BRUSSELS -- As authorities search for suspects wanted for plotting to kill police in Belgium, there's one man in particular that stands out. Belgian media have identified him as Abdelhamid Abaaoud, a 27-year-old Belgian citizen of Moroccan descent and the suspected ringleader of the terror plot to kill police.
He's well known to security forces, and last year he appeared in an amateur video purportedly from Syria. Last month, social media sites said Abaaoud was killed fighting for ISIS. So it came as a shock to police when they turned up recent phone calls made by Abaaoud, very much alive.
"It is sometimes possible for those people to say on internet, on Twitter, on Facebook, that they are dead," said Foreign Minister Didier Reynders. "And we are sure that we have 50 dead people from the Belgian community in Syria. But sure? Are we sure? And we've seen that for some dead people, it's possible to come back from the dead."
Reynders told us that tracking the more than 300 Belgians who have joined the jihad is difficult enough -- tracking those who return is almost impossible.

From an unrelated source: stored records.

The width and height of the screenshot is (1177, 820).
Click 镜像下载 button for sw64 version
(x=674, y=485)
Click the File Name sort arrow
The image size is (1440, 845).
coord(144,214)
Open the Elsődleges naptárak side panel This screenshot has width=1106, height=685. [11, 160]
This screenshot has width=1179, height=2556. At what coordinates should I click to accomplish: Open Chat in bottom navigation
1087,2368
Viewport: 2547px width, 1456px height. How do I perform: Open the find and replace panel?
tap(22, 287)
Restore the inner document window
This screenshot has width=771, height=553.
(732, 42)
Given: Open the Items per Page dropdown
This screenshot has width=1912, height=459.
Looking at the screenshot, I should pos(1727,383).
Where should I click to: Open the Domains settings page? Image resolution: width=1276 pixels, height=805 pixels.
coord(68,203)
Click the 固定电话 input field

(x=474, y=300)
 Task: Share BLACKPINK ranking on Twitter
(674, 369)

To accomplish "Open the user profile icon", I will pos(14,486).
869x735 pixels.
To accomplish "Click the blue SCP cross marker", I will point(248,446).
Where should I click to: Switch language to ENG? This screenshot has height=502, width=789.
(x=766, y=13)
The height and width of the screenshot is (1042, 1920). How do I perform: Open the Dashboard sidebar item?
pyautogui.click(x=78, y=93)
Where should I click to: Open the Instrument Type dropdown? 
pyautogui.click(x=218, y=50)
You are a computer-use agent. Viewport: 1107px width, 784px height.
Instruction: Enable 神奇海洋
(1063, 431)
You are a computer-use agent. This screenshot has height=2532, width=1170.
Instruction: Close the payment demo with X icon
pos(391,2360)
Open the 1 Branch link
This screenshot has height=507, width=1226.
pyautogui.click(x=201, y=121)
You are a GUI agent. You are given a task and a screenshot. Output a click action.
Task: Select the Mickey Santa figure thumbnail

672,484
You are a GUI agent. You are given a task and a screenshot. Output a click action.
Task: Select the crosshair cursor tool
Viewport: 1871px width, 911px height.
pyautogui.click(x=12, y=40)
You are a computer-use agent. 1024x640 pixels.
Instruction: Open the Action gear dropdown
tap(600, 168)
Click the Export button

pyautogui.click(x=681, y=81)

Abaaoud -- like many others who left for Syria -- lived in a poor neighborhood. Many Muslim immigrants couldn't find work and had trouble fitting in. We wanted to speak with his father in Brussels but he wouldn't let us in.
This weekend, Belgian police tracked other suspects who may be linked to the terror cell in Greece. But they admit that others have simply disappeared, while hundreds of Belgian troops remain on a high state of alert.
The challenge of tracking potential Islamic extremists topped the agenda at a meeting of European foreign ministers in Brussels Monday. For the first time they are proposing building an alliance with Arab countries to figure out a better way to share more intelligence.